The Fiber Wire

Plugged in and turned on. All paper. All the time.

Natural Dyes and Papermaking

These natural dye experiments started with standing in line at the store, my cart overflowing with stainless steel pots, the woman behind me chuckling, “Looks like someone’s doing some cooking!” I smiled and replied that, yes, I had a lot of cooking ahead of me. I decided not to mention what I’d be cooking – cotton.
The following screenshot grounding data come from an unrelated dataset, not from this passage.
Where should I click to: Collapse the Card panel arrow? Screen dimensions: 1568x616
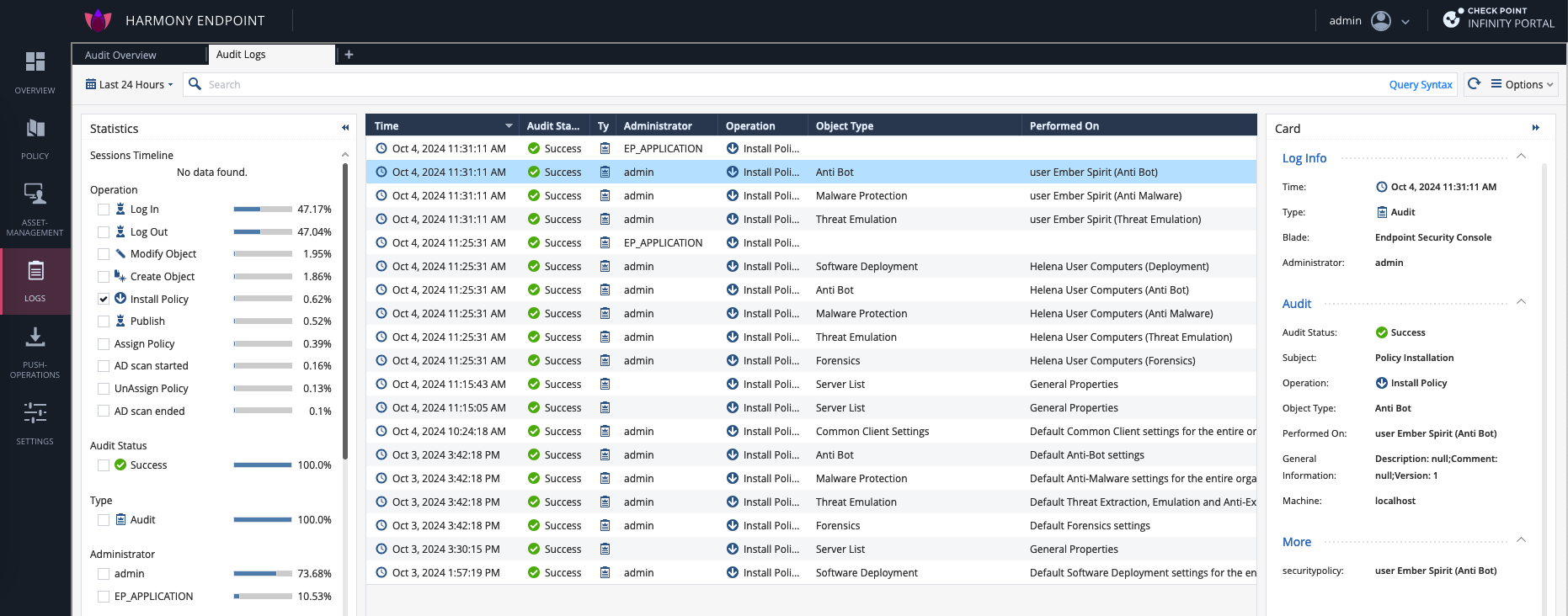click(1535, 128)
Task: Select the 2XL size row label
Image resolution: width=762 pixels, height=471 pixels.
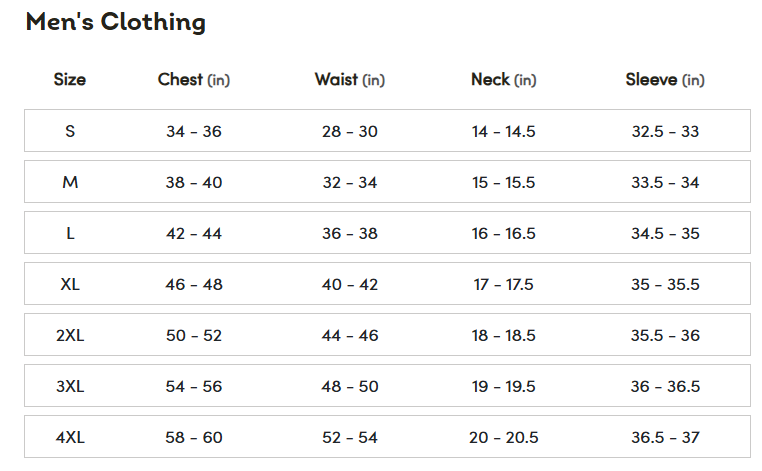Action: point(70,335)
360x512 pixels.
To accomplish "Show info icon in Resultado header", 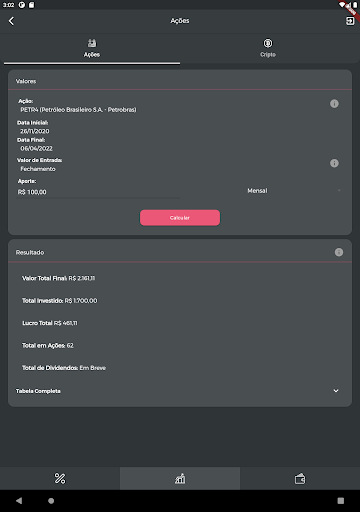I will click(x=339, y=252).
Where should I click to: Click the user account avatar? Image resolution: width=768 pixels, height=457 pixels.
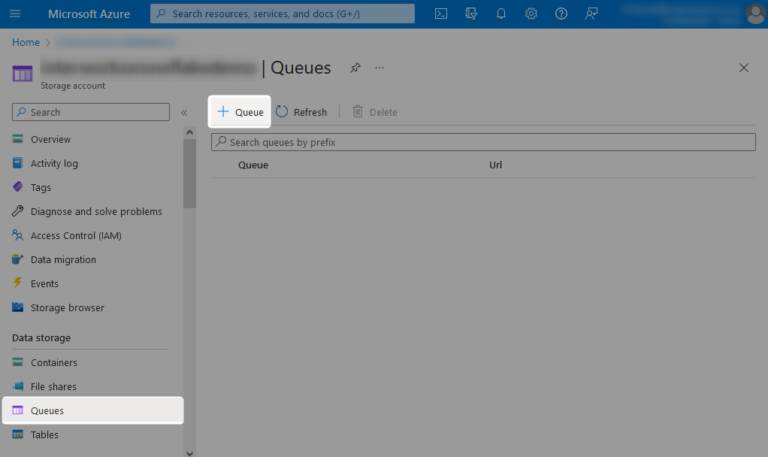click(755, 14)
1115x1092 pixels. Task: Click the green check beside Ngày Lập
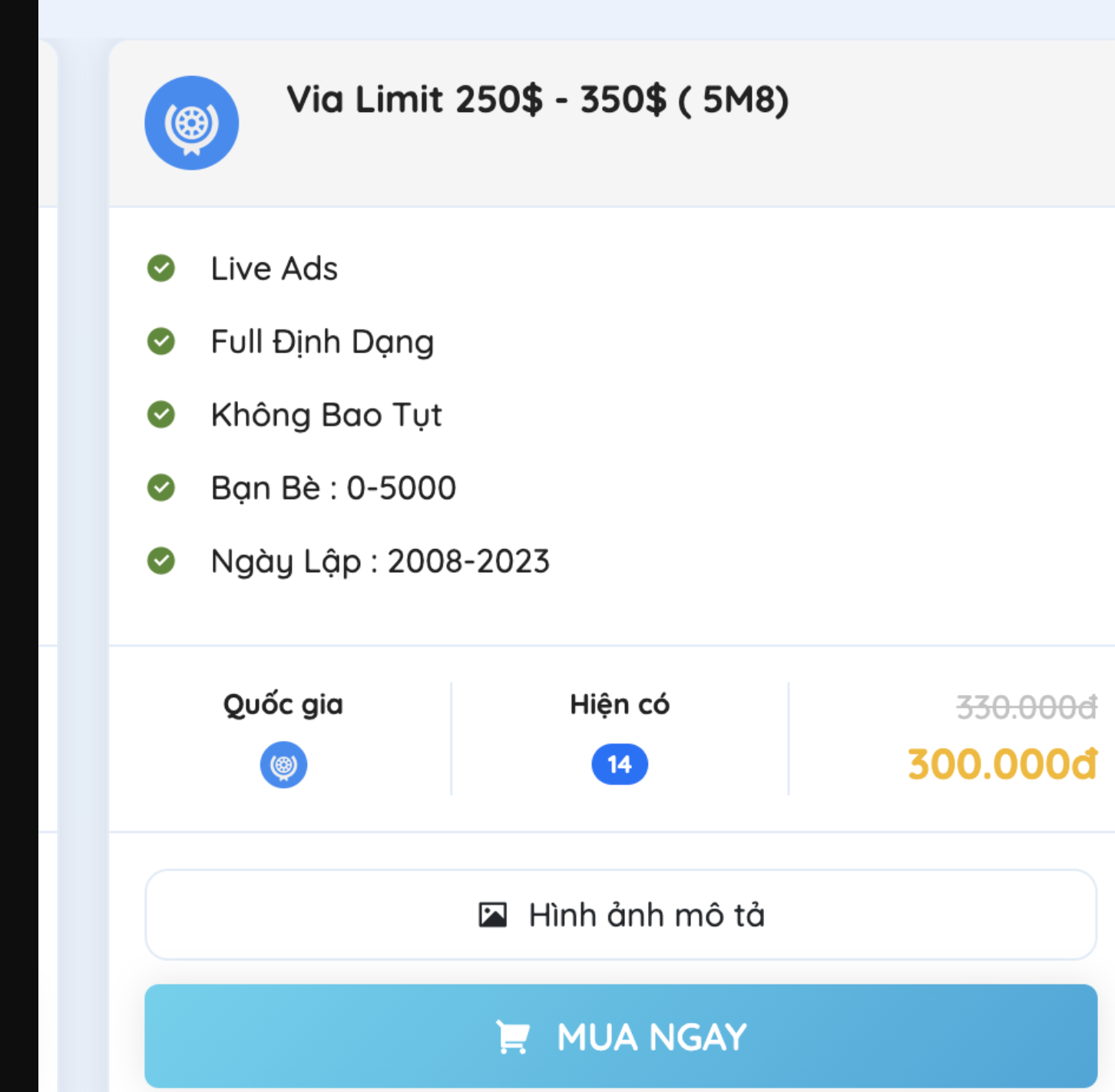(x=161, y=561)
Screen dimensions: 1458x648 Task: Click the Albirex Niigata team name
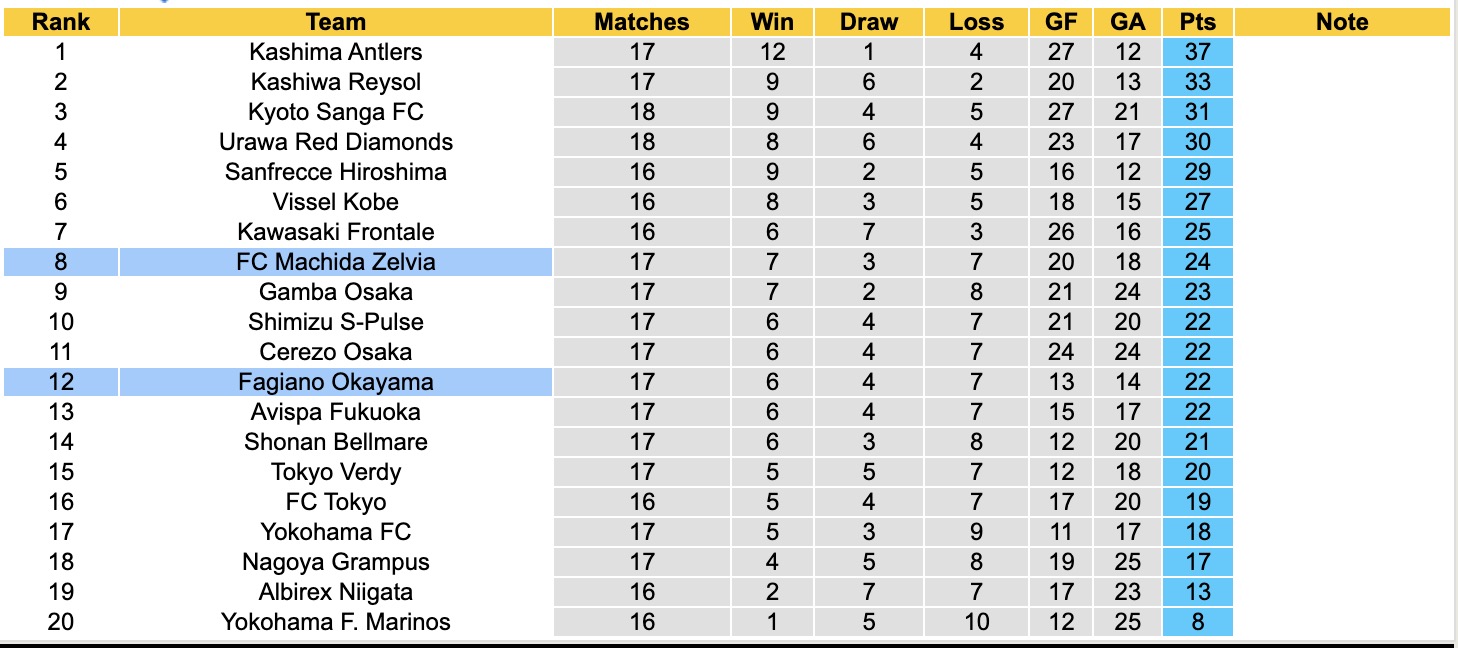click(336, 592)
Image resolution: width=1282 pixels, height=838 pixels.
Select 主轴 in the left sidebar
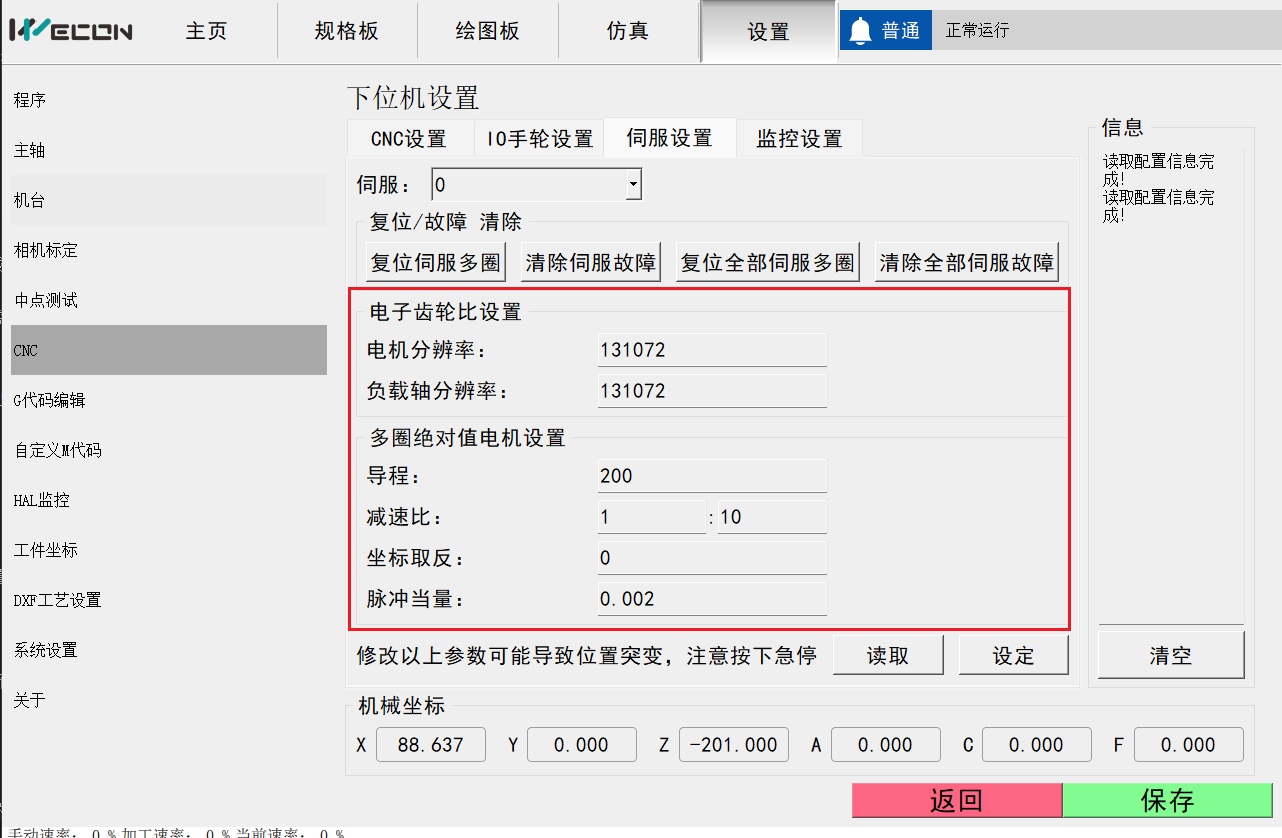30,151
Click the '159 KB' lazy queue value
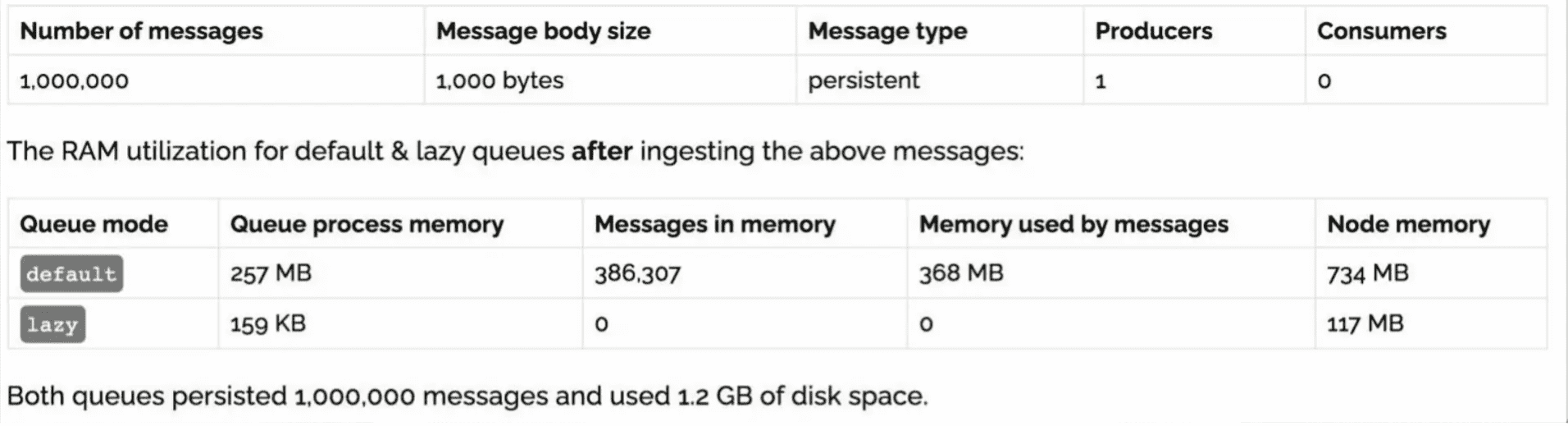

In my first papermaking class (2011), I experimented with kozo in a dye bath of yerba maté with alum and abaca with wild grapes and alum. The resulting tones were subtle yet rich and comforting. In the summer of 2013 I interned at Cave Paper where they surface coat flax papers with walnut, indigo and persimmon. A romantic through and through, these colors transport me to the forest, to the field, to far off lands I’ve yet to see.

kozo book

Book made from naturally dyed fibers. Paper cut is yerba mate dyed kobo. Book pages are wild grape dyed abaca.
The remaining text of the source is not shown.